Clearly Ilonka prefers the aggressive pitch, supplying her volatile vocals with passionate quavering as she intensely markets her refrains of hackneyed lyrics. And for pop-rock music that bludgeons its listeners with its hooks, it’s not so bad, especially the country-twisted “You Lift Me” that zigzags through a wild gait and the souped-up “No Fear” that finds the life-affirming Ilonka proclaiming, “I have no fear!”

The singer makes all-too-rare forays into a softer mode and is effective with a gentler stand alongside the syncopated rhythm of “Right Now” and mournful synths of “The Reason.”

By contrast, the title track is a shockingly unsubtle ballad, a mess of a song that fuses her overwrought voice to the objections from an abused piano.

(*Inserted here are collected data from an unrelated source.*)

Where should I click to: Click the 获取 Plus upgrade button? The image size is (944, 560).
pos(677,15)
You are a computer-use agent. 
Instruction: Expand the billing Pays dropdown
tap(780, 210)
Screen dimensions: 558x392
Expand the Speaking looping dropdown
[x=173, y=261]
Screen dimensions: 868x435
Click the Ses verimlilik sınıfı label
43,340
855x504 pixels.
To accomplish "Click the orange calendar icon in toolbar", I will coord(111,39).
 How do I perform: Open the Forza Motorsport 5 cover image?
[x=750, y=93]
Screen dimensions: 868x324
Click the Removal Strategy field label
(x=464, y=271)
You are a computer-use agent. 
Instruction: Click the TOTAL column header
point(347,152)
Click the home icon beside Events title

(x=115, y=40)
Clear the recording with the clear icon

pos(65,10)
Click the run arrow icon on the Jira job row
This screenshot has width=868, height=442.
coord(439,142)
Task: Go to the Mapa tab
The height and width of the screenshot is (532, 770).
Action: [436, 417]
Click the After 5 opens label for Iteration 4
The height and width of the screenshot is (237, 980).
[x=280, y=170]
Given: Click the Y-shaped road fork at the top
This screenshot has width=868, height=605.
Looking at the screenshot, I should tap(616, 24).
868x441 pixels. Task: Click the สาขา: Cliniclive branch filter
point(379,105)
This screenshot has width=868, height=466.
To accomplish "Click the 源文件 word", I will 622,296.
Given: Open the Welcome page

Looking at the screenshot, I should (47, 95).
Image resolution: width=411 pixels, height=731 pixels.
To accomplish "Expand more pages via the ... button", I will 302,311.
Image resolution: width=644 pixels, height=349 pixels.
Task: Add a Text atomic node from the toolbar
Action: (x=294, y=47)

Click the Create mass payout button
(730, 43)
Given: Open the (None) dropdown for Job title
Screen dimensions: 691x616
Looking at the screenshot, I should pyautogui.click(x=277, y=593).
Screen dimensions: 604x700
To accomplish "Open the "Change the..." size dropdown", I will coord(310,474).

—Chuck Campbell, Knoxville News Sentinel

‘ALONE: THE HOME RECORDINGS
OF RIVERS CUOMO’

Rivers Cuomo (Geffen)

Grade: C

Weezer leader Rivers Cuomo has always marched to his own drum — putting his hit-making power-pop band on hiatus for long periods, and heading off to Harvard to earn his undergraduate degree rather than indulge in the excesses of stardom. So it’s no surprise that the guy who made his bones cranking out catchy, slightly bent confections that explore his own loneliness has been squirreling away solo recordings since he was a teenager. The surprise is that there isn’t more to the undernourished “Alone,” though it does have amusing moments, like a cover of Ice Cube’s “The Bomb,” and simple pleasures, such as “Longtime Sunshine,” plus an early demo of “Buddy Holly” that perks things up. But Cuomo is no Bob Dylan when it comes to holding back secret masterpieces. And “Alone” mainly makes you wish Cuomo would come out into the sunshine and play with his band.

—Dan DeLuca, Philadelphia Inquirer

‘INTUITION’

Betty Harris (Evidence)

Grade: A

Another soul great returns. During the 1960s, Betty Harris scored big with her own version of the Solomon Burke hit “Cry to Me,” and she worked successfully with Allen Toussaint, Lee Dorsey and others. (You can hear that work on the CD “The Lost Soul Queen.”) At the end of that decade, the Florida-born, gospel-rooted singer quit the business, but she is back with what is — hard to believe — her first solo album.

Intuition begins with “Is It Hot in Here?” and boy is it ever: Harris rides the rock-edged rhythms with as much grit and fire as Bettye LaVette. There’s a lot of other tough, hard-hitting stuff here, but Harris is no one-trick pony. Cuts like the gently entreating title song and her sweet-soul duet with fellow R&B veteran Freddie Scott complete a portrait of a full-blooded, fully dimensional singer who is at the height of her powers.